● REQUIREMENT: Among the entries below, find the line with "You are a computer-use" and the line with "How do I perform: Click". Return exactly those lines and every line between them, but no pictures.

── SUPPLIED MATERIAL ──

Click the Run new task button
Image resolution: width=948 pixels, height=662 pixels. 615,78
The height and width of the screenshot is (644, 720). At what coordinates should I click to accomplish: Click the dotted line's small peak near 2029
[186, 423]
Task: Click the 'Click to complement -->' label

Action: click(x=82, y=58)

───
── SUPPLIED MATERIAL ──

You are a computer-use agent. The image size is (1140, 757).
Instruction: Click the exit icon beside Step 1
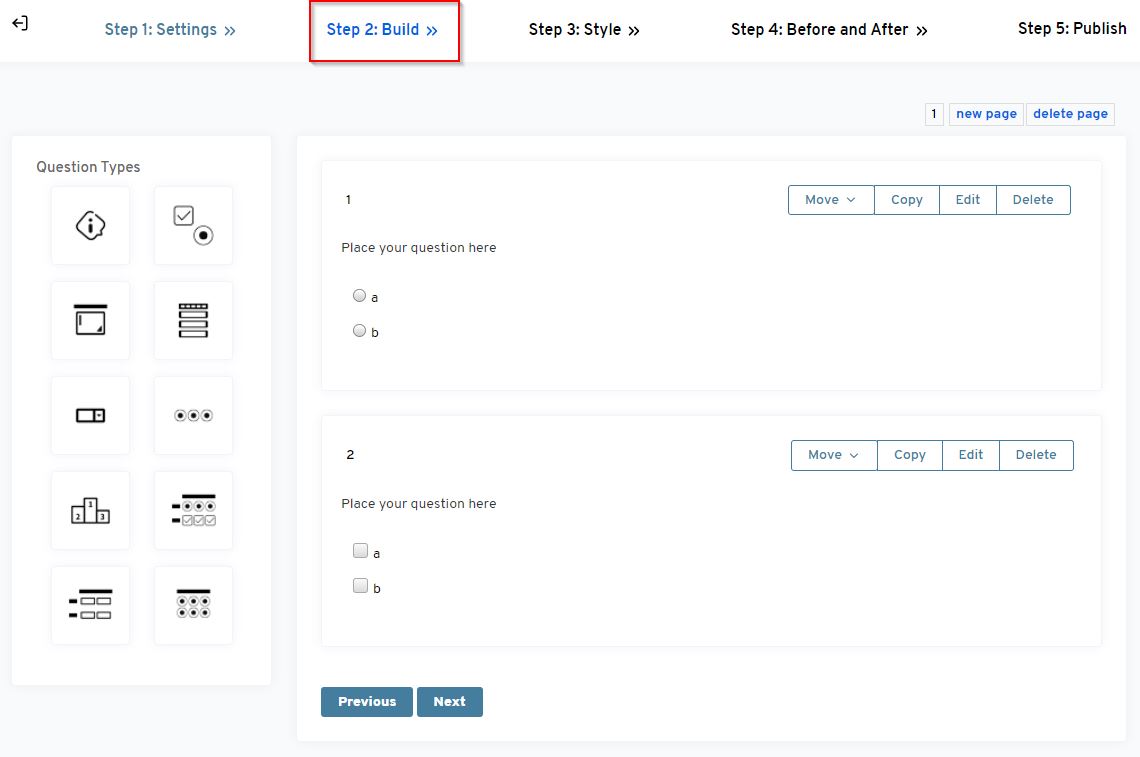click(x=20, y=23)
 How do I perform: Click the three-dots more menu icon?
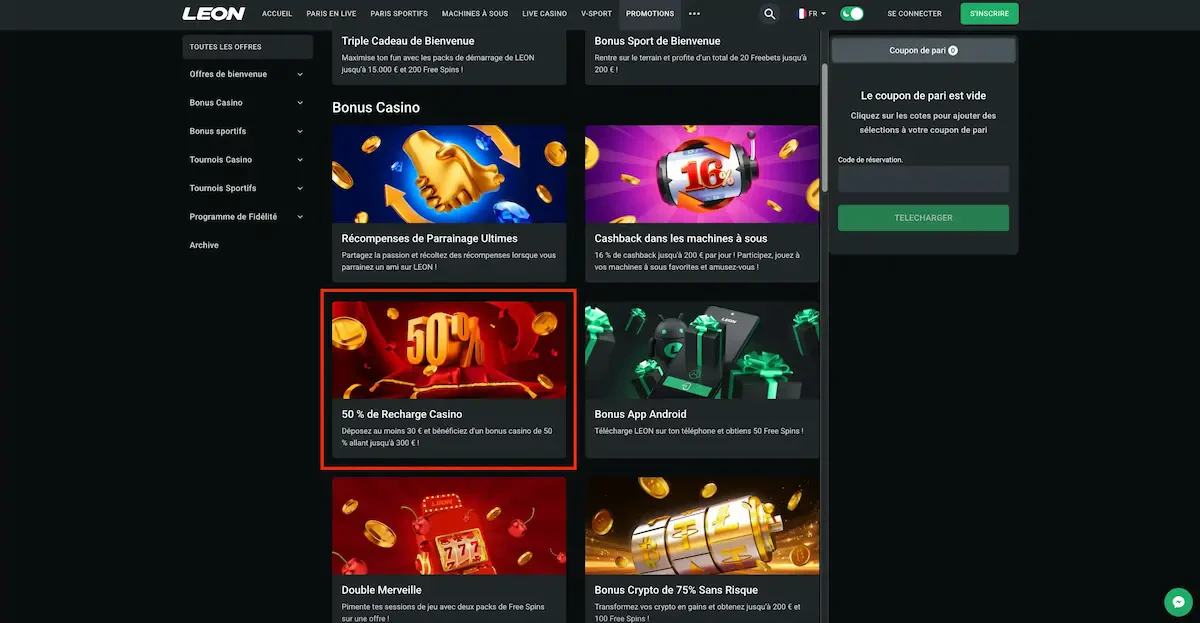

───

● TASK RESPONSE:
You are a computer-use agent. The image size is (1140, 757).
Instruction: Click the exit icon beside Step 1
click(x=20, y=23)
 How do I perform: Click the three-dots more menu icon?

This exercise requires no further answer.